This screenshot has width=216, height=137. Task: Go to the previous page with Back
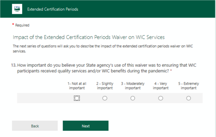(x=35, y=126)
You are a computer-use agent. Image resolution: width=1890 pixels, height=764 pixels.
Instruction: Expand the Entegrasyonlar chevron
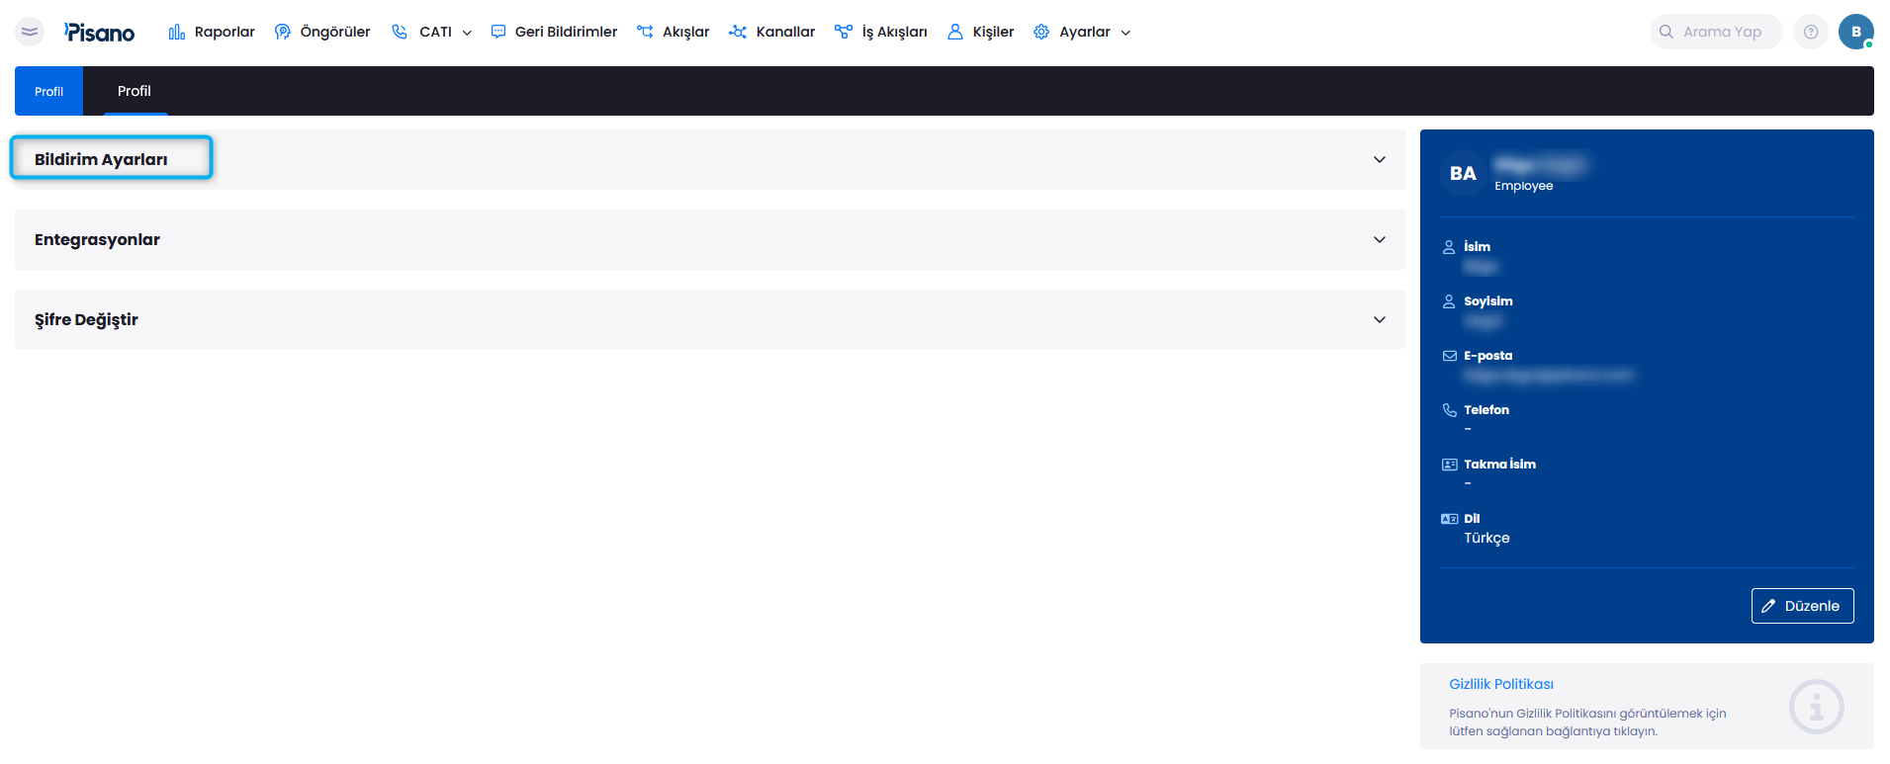pos(1379,239)
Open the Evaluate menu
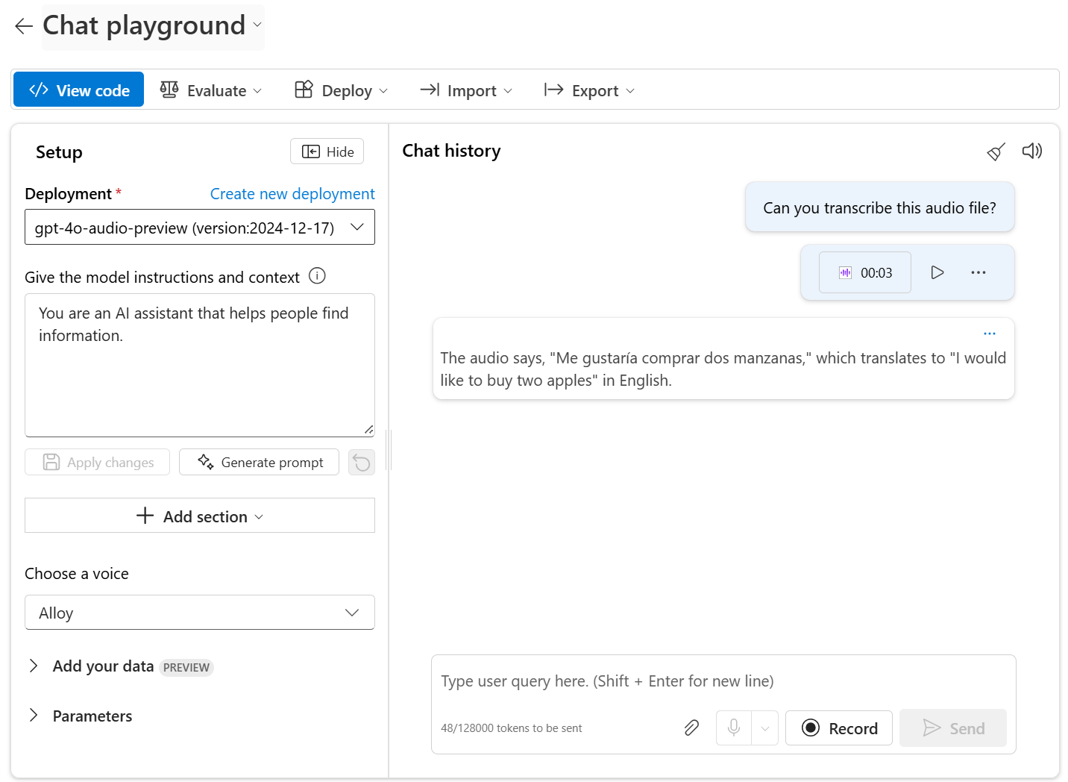The height and width of the screenshot is (782, 1068). click(x=211, y=90)
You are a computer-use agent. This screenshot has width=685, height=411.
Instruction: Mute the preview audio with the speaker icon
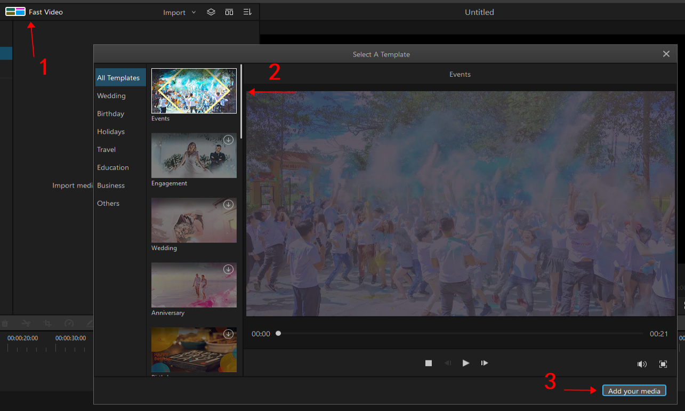(642, 364)
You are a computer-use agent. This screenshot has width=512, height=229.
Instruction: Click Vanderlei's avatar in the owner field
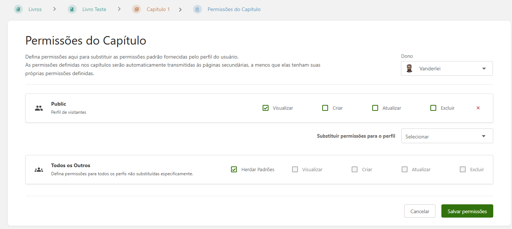click(x=409, y=68)
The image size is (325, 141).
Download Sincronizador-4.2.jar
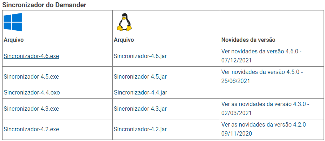point(140,129)
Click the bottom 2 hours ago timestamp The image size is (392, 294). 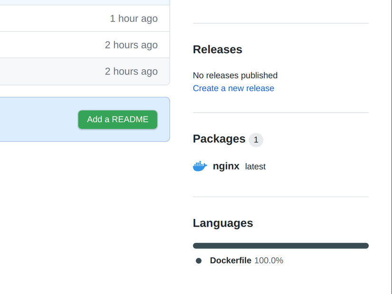tap(131, 71)
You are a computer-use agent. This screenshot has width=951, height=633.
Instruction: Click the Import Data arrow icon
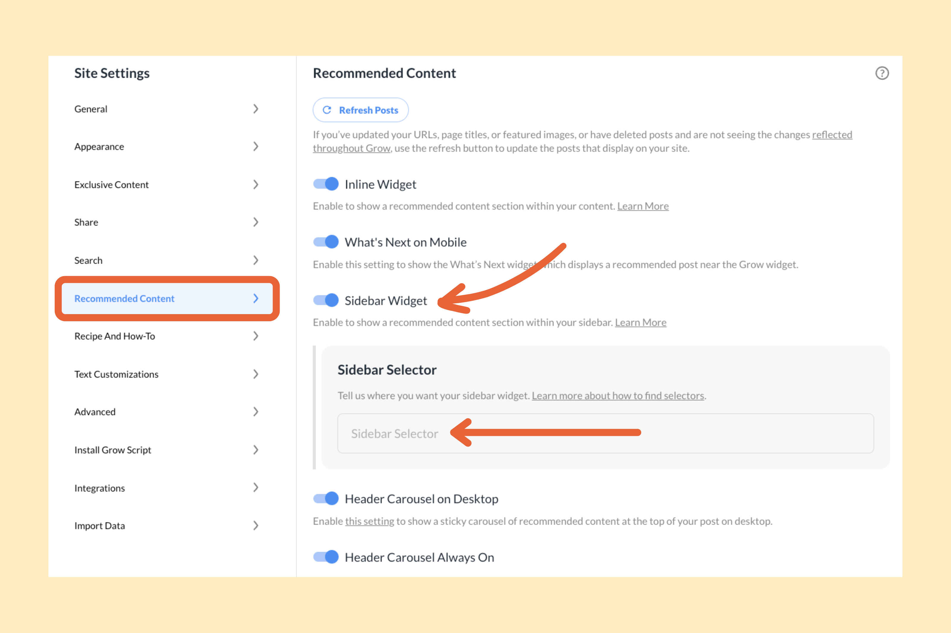click(x=256, y=526)
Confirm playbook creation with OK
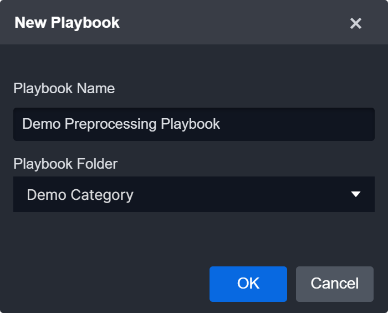Image resolution: width=388 pixels, height=313 pixels. [x=248, y=284]
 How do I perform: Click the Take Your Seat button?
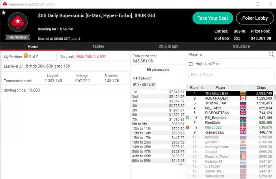[x=213, y=18]
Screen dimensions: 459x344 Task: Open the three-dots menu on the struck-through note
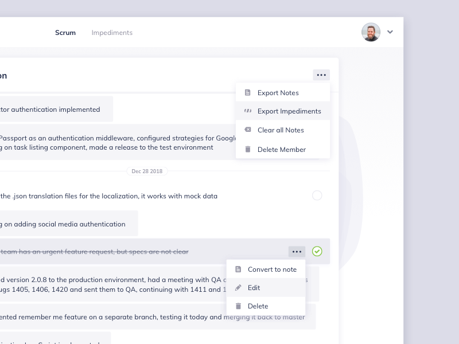tap(297, 251)
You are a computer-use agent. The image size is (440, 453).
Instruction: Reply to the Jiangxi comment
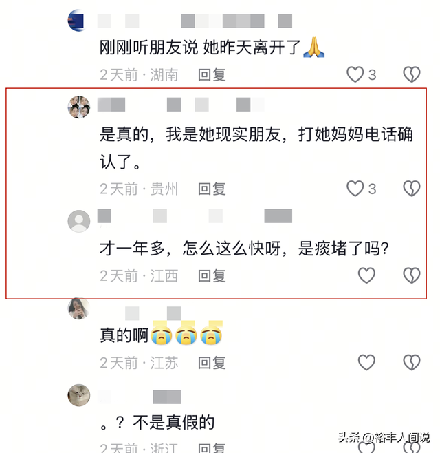pyautogui.click(x=212, y=275)
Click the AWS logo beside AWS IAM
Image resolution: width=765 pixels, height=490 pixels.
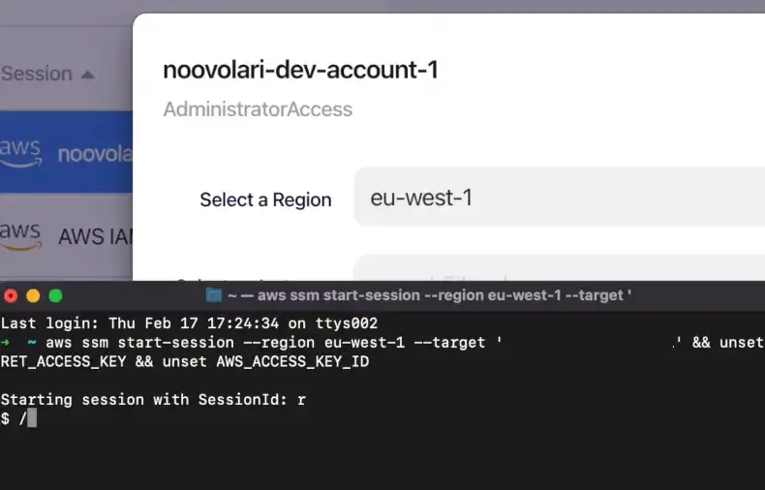coord(21,235)
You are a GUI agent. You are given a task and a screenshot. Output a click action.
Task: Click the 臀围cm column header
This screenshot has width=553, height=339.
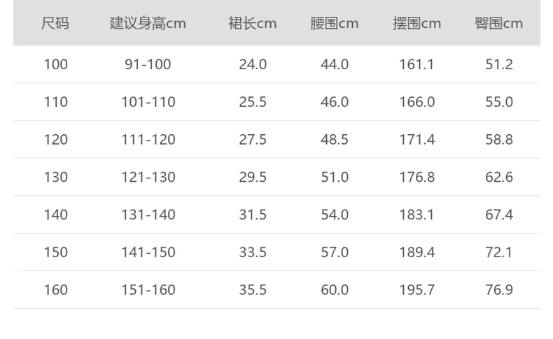click(x=498, y=23)

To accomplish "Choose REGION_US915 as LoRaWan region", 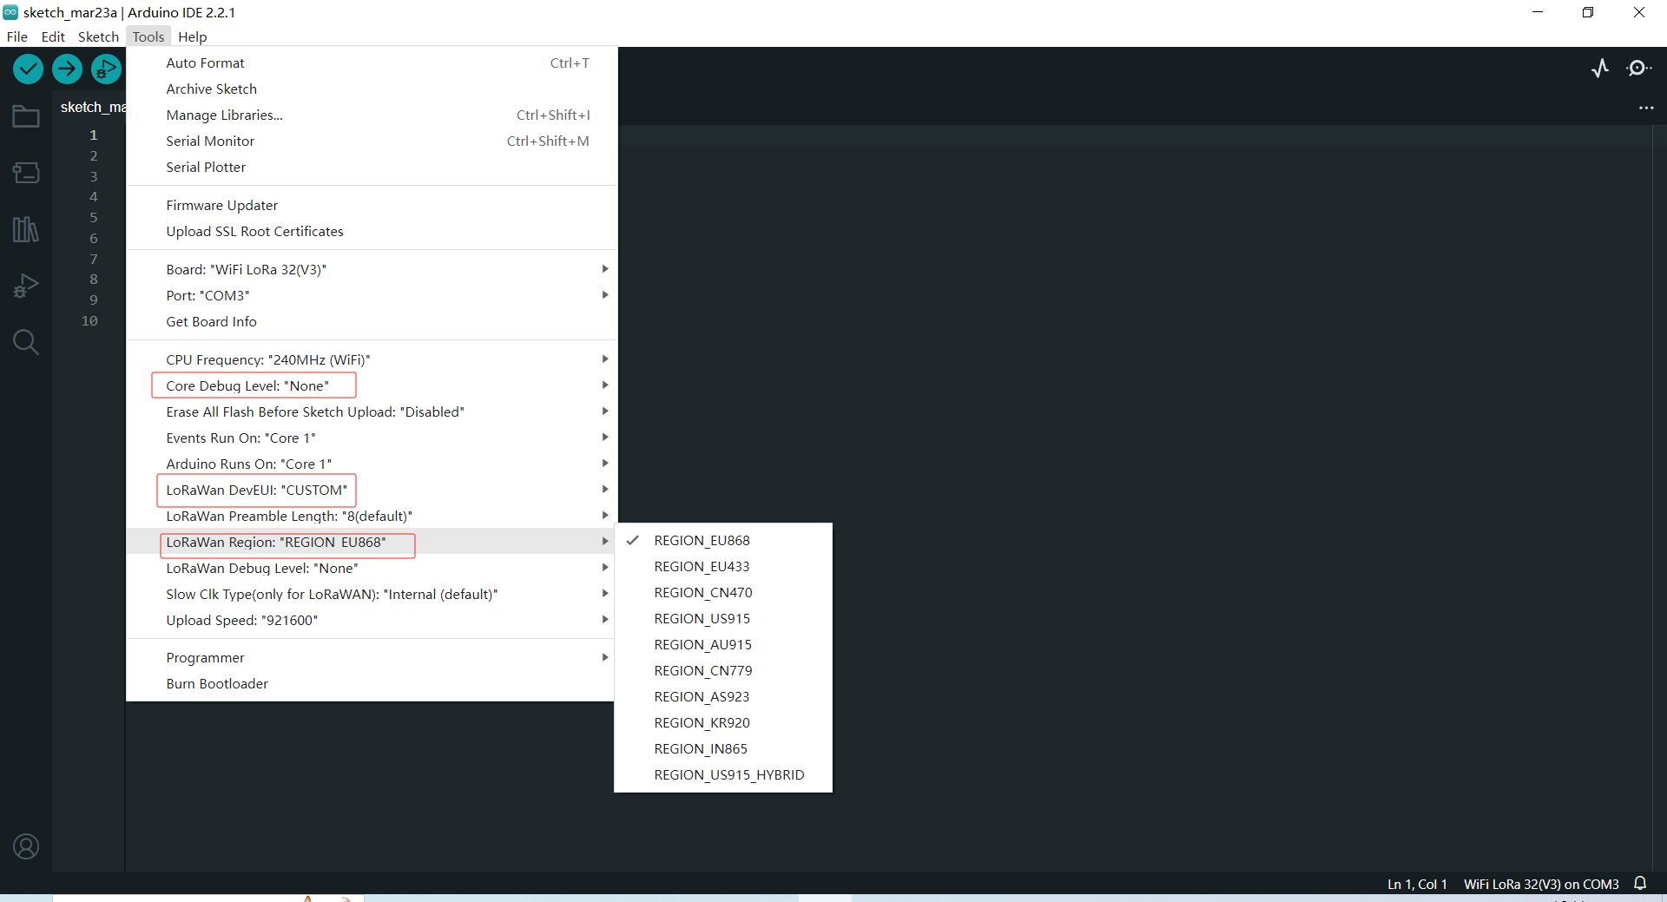I will [702, 619].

☆ ☆ ☆

→ **Required action**
Show me every line in the data above that includes "computer".

→ **Task output**
You are a computer-use agent. Image resolution: width=1890 pixels, height=764 pixels.
You are a computer-use agent. This screenshot has width=685, height=411.
You are a computer-use agent. This screenshot has width=512, height=229.
You are a computer-use agent. This screenshot has width=951, height=633.
You are a computer-use agent. The image size is (440, 453).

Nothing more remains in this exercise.